Board of Managers of The Soundings Condominium v. Sonja Foerster

Board of Managers of The Soundings Condominium v. Sonja Foerster
Supreme Court of the State of New York, Appellate Division, First Department, February 23, 2016

Plaintiff, a residential Board of Managers (the “Board”) of a condominium commenced this action against a defendant/unit owner for breach of contract fraud and rescission. In defendant’s application for the purchase of a unit in the Soundings Condominium, she represented to the Board that she would use the unit as a private residence for her child’s nanny and not for any commercial or business purposes. At the time she submitted her purchase application to the Board, defendant also submitted an application to the New York State Office of Children and Family Services for a license to operate a group family day care center in the unit. Unaware of defendant’s application for a license to operate a day care center, the Board waived its right of first refusal. After taking title to the unit, defendant then informed the condominium’s managing agent that she would be running a language program for kids from the unit.

In its complaint, the Board alleged that it was induced into waiving its right of first refusal based on defendant’s representation that the unit would be used only as a private residence. Defendant moved to dismiss the complaint on the sole ground that Section 390(12) of the New York State Social Services Law (“SSL”) prohibits the Board from restricting defendant’s use of the unit as a licensed day care facility. The trial court denied defendant’s motion in its entirety holding that there were issues of fact as to whether the unit is a “dwelling” within the meaning of the SSL, and whether defendant misrepresented to the Board her intended use of the unit. On appeal, the Appellate Division modified the trial court’s decision granting defendant’s motion to the extent that it dismissed only the breach of contract and fraud causes of action.
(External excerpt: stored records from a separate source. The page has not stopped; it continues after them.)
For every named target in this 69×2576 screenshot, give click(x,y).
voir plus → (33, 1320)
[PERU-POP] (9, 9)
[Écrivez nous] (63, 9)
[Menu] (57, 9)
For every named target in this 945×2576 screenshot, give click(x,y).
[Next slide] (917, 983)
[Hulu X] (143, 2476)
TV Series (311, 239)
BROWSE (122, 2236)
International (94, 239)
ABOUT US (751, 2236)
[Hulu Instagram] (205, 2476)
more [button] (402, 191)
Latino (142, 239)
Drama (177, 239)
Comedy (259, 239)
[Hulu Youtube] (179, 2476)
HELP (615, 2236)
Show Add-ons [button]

In upholding defendant’s rescission claim, the Appellate Division held that “damages are not necessary to sustain a cause of action for equitable rescission. Fraud sufficient to support the rescission requires only a misrepresentation that induces a party to enter into a contract resulting in some detriment. Unlike a cause of action in damages on the same ground, proof of scienter and pecuniary loss is not needed. The Appellate Division further held that there was ample evidence on the record that there is triable issue of fact as to whether a misrepresentation was made. The Appellate Division declined defendant’s demand to assess the effect of the SSL on the rights of the parties for two reasons. First, there is no language in the SSL that indicates an intention to abolish a claim for equitable rescission based on the present circumstances. Second, on the record before the Court, ownership of the unit is alleged to have been obtained by deception, and thus the only question is whether such deception warrants rescission. The Board did not take any action to exercise the right of first refusal to trigger the application of SSL.